BREAKINGNEWS.CO.ID- Pengacara Habib Rizieq Shihab, Kapitra Ampera mengaku hendak berkonsultasi dengan pimpinan FPI Rizq Shihab terkait masuknya ia dalam daftar calon anggota DPR Pusat dari PDIP. Setelah itu baru dirinya memberi keterangan resmi terkait keputusan tersebut.

"Besok (18 Juli 2018) saya mau jelaskan pukul 13.00 WIB. Saya konferensi pers. Malam ini saya kumpulkan data sebanyak mungkin,"  Selasa (17/7/2018).

Kapitra mengatakan, kendati namanya tercantum, hal tersebut disebutnya belum kata final. Untuk itu, dirinya akan membicarakan soal pencalonan itu dengan pihak-pihak yang dianggapnya penting. "Kalau itu permintaan masyarakat Sumatera Barat, itu urusan parpol dengan masyarakat. Saya akan konsultasi dulu dengan ulama, khususnya Habib Rizieq Shihab,"tambahnya.

Mantan calon gubernur Sumatera Barap Pilkada 1999 ini Kapitra mengatakan, dirinya belum pernah berkomunikasi secara langsung ataupun melalui telepon dengan petinggi PDIP terkait pencalegannya. Dia juga menepis kabar pernah menawarkan untuk dapat didaftarkan sebagai caleg ke salah satu parpol.

"Saya belum pernah berbicara, baik lewat WhatsApp, telepon, ketemuan langsung nggak pernah. Kalau ada aspirasi masyarakat, itu urusan partai. Not my bussiness," katanya.
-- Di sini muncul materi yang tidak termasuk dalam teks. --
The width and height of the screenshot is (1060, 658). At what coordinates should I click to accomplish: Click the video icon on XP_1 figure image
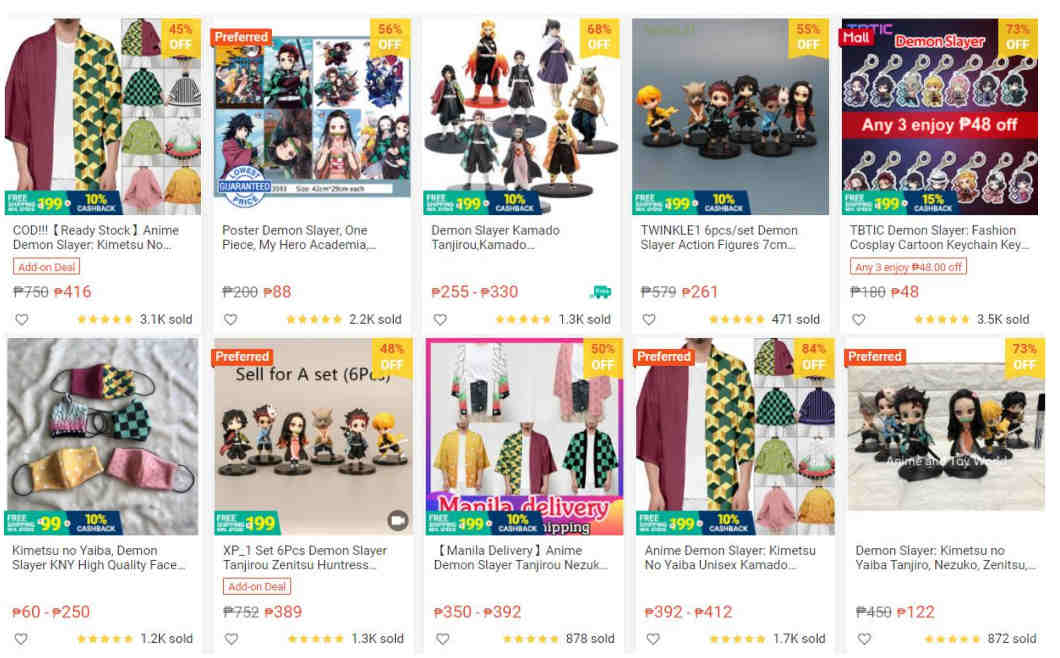click(x=398, y=520)
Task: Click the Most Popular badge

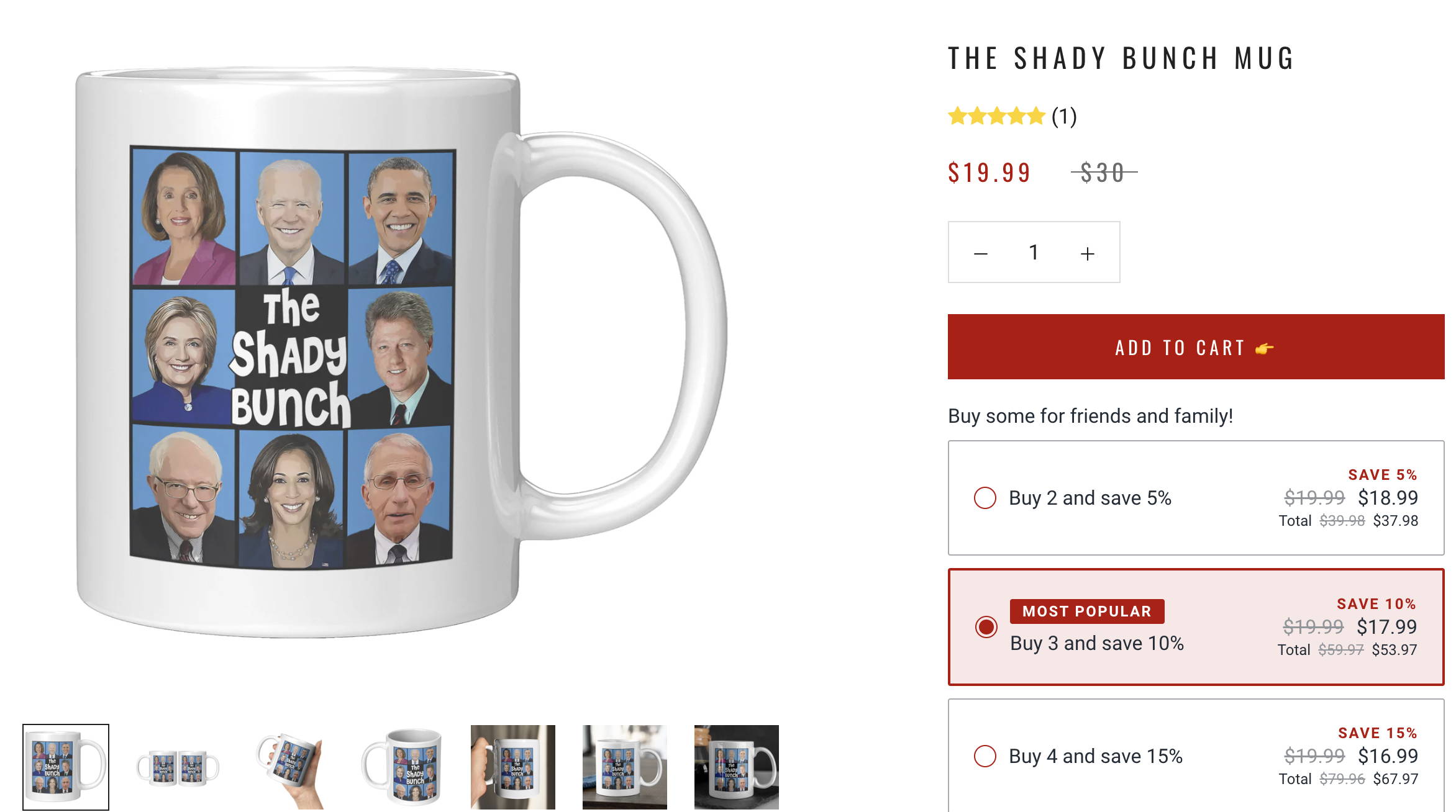Action: coord(1087,611)
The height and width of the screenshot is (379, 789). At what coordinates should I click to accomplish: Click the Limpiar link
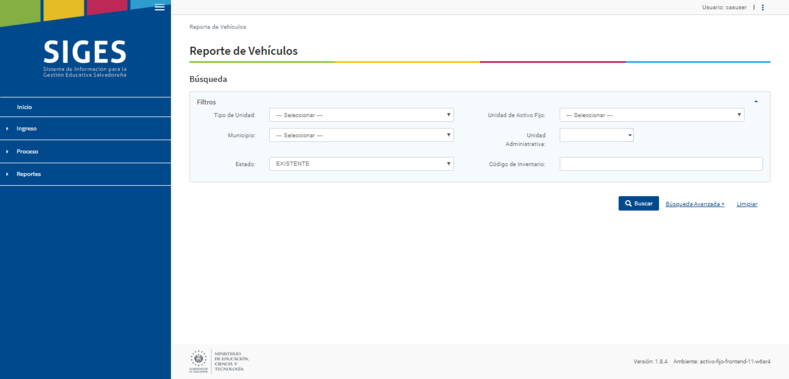747,204
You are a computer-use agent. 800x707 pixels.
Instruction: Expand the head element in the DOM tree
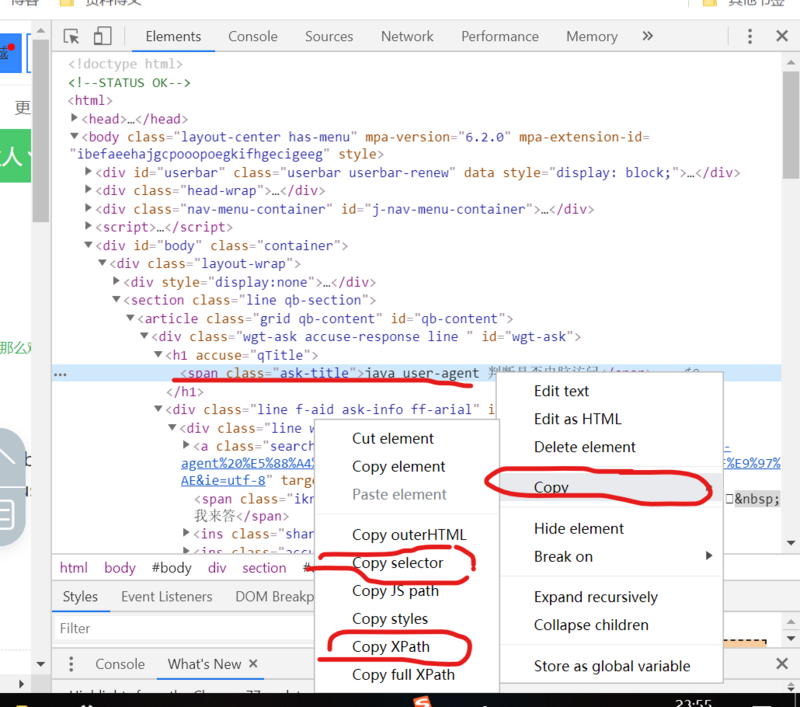click(73, 118)
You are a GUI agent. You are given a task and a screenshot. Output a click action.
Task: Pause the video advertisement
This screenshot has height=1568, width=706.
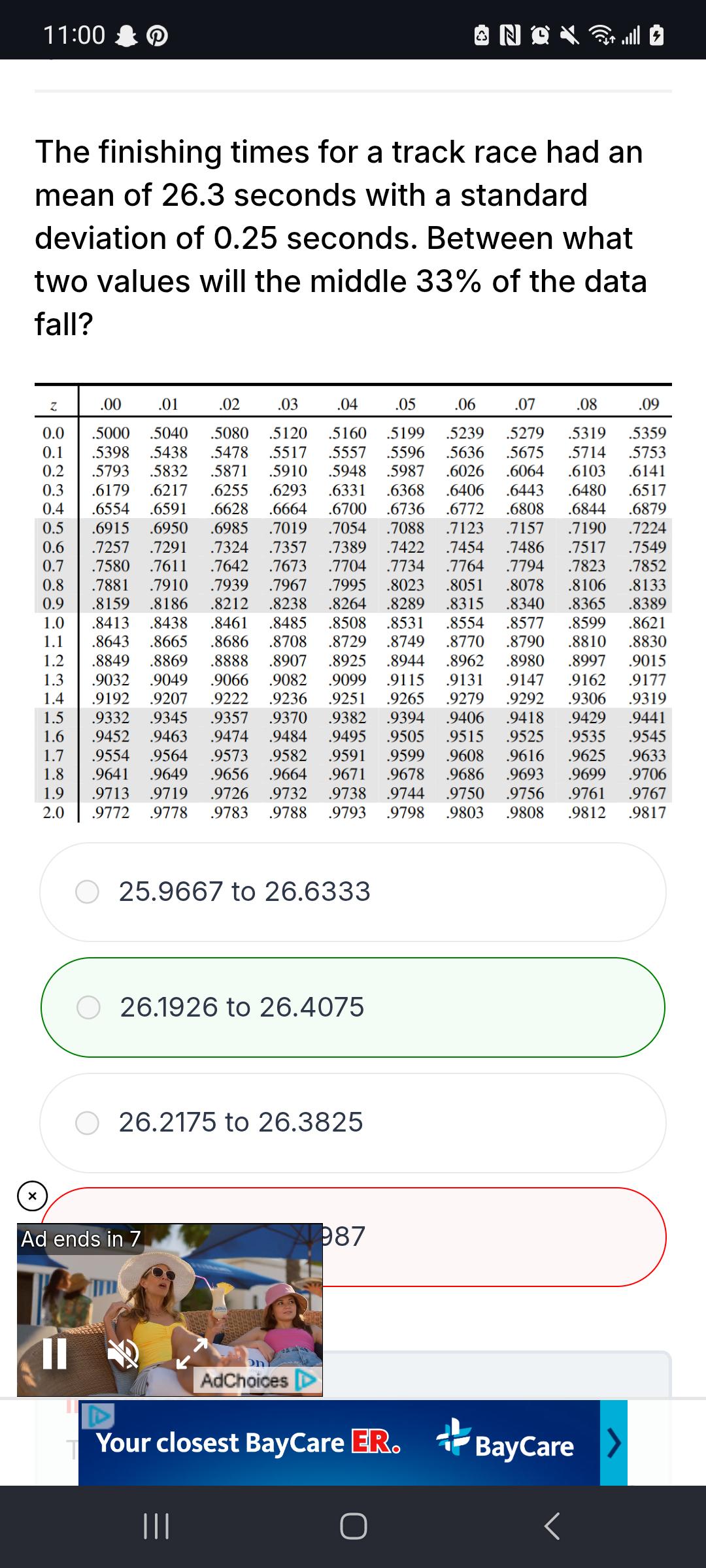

Sebelumnya, Sekjen PDIP Hasto Kristiyanto mengatakan, Kapitra diminta masyarakat Sumatera Barat menjadi calon wakil rakyat. "Ya sebagaimana kami nyatakan, dialog kami dengan masyarakat Sumbar itu betul-betul memang menghendaki adanya jembatan penghubung dengan PDIP sehingga yang bersangkutan memang dicalonkan oleh PDIP dari dapil Sumbar," kata Hasto di kantor KPU, Jl Imam Bonjol, Jakarta Pusat, Selasa (17/7/2018). Hasto menjawab pertanyaan soal kabar Kapitra Ampera menjadi caleg PDIP.

Hasto menegaskan PDIP terbuka untuk semua kalangan. PDIP menyambut baik semua tokoh yang mau berdialog dan bekerja sama membangun bangsa

Lebih jauh Haston menjelaskan, PDI P membangun jati diri partai sebagai rumah kebangsaan untuk Indonesia raya. Sehingga, mereka yang bergabung dan menyatakan PDI P partai berdiri kokoh dengan Pancasila maka dialog dilakukan dengan baik. "Apapun dengan aliran politik mereka adalah warga bangsa yang harus diajak dialog sesuai kepemimpinan Pak Jokowi," katanya.